BEGIN RECORD EXCERPTS

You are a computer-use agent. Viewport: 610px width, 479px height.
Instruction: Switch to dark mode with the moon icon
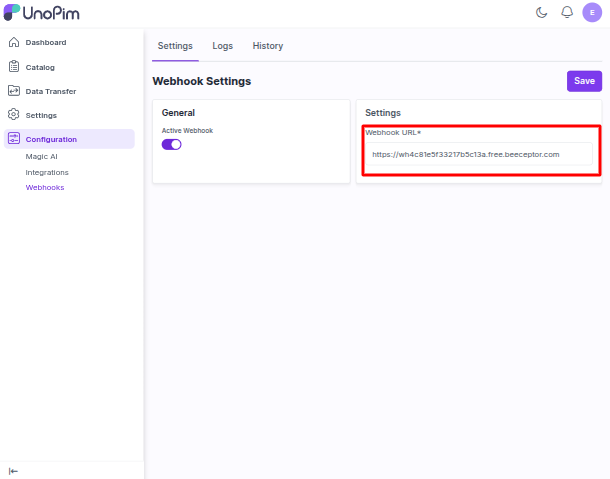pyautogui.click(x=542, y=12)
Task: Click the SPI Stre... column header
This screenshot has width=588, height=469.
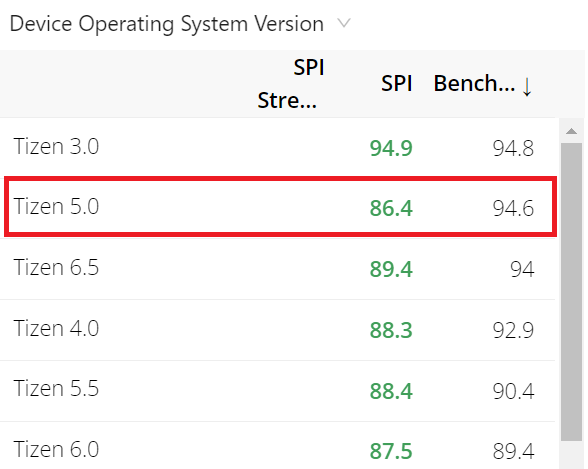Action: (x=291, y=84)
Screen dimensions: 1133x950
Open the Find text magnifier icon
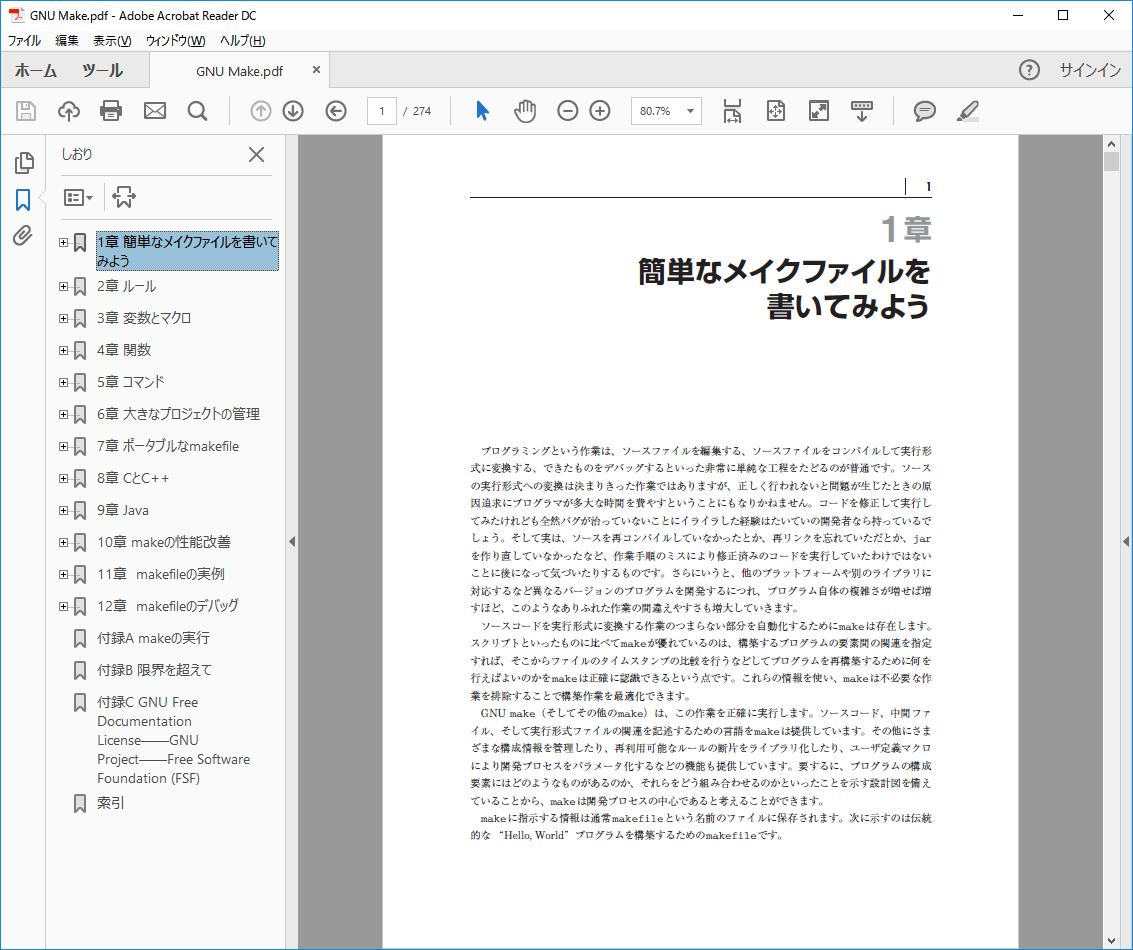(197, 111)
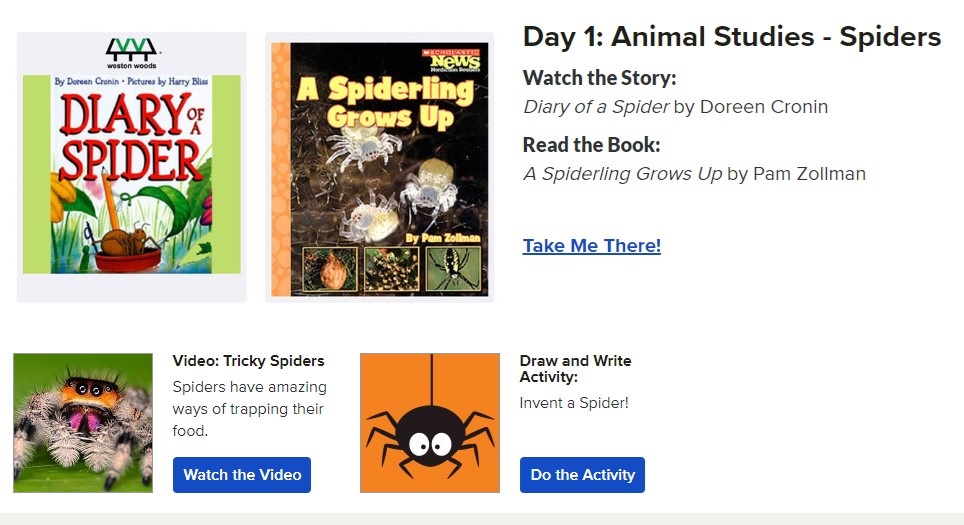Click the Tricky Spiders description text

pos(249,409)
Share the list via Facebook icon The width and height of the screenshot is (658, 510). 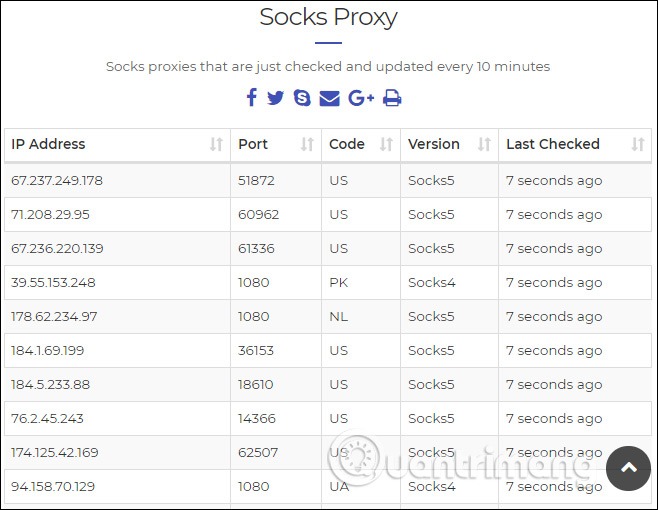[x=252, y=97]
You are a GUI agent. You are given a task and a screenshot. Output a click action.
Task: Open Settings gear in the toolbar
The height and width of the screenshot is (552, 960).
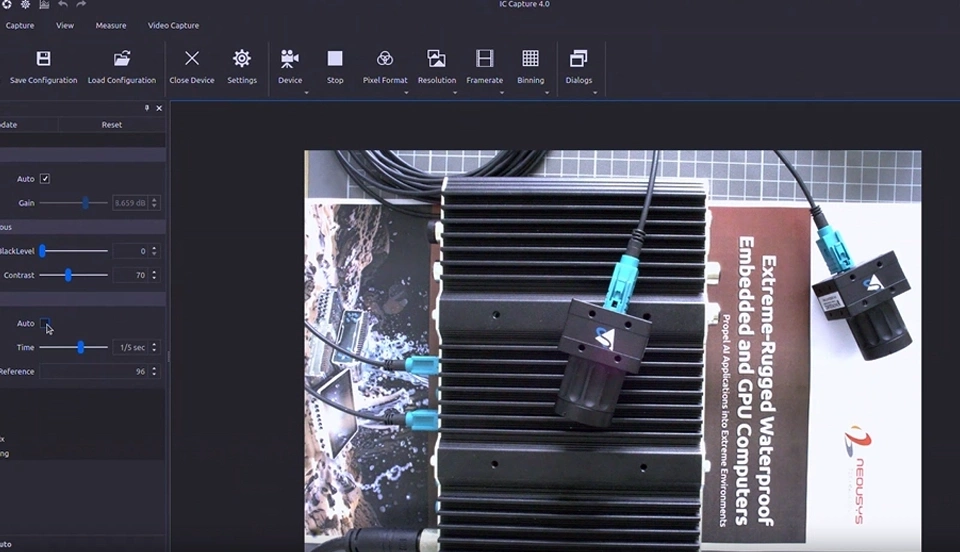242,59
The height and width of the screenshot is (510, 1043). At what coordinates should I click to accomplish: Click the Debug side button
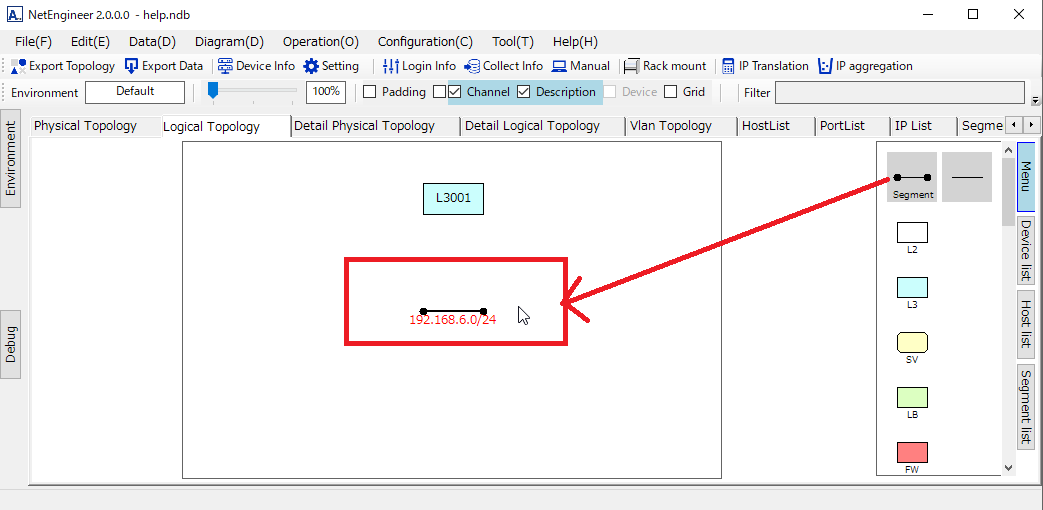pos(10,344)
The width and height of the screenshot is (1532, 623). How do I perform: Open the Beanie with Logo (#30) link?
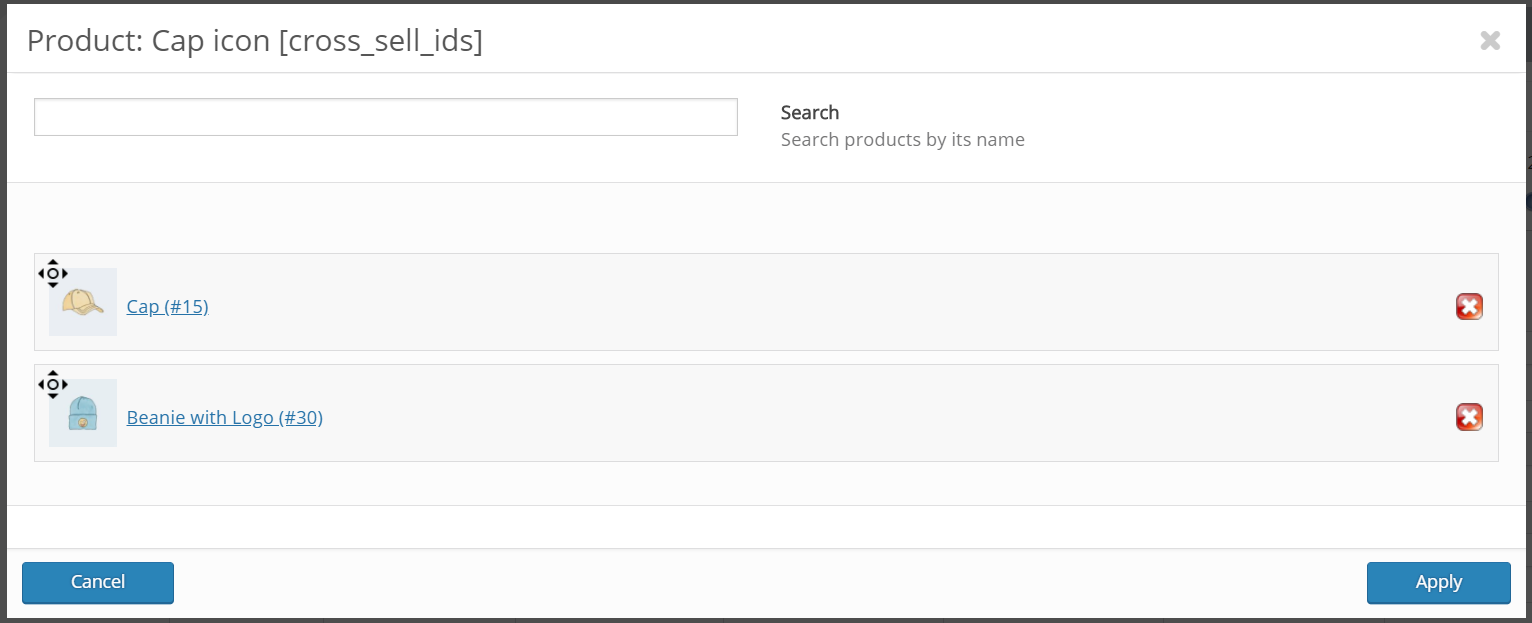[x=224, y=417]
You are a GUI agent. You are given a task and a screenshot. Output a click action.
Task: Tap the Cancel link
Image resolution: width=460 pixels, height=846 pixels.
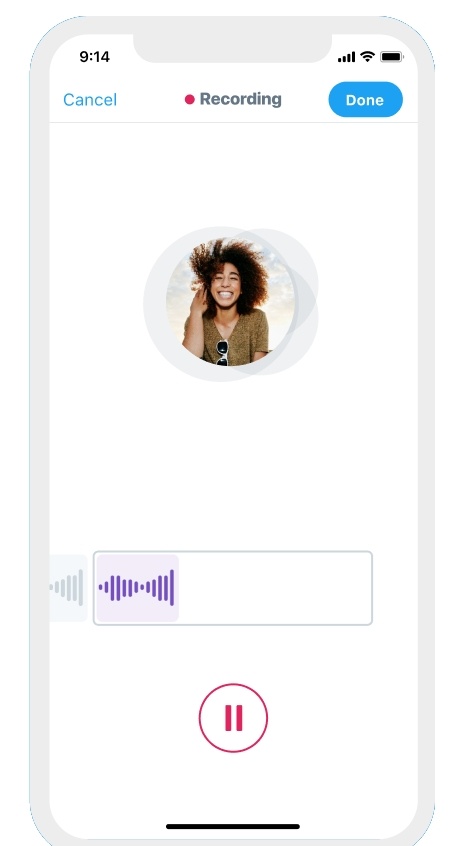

END RECORD EXCERPTS

## YOUR TASK
Take the line containing "The height and width of the screenshot is (510, 1043)." and every line after it up to the end of the data, and write them out exactly, without the pictures.

## RESPONSE AREA
The height and width of the screenshot is (510, 1043). At what coordinates should I click to accomplish: Click the Debug side button
pos(10,344)
The width and height of the screenshot is (1532, 623). How do I perform: Open the Beanie with Logo (#30) link?
[x=224, y=417]
You are a GUI agent. You are given a task and a screenshot. Output a click action.
Task: Tap the Cancel link
Image resolution: width=460 pixels, height=846 pixels.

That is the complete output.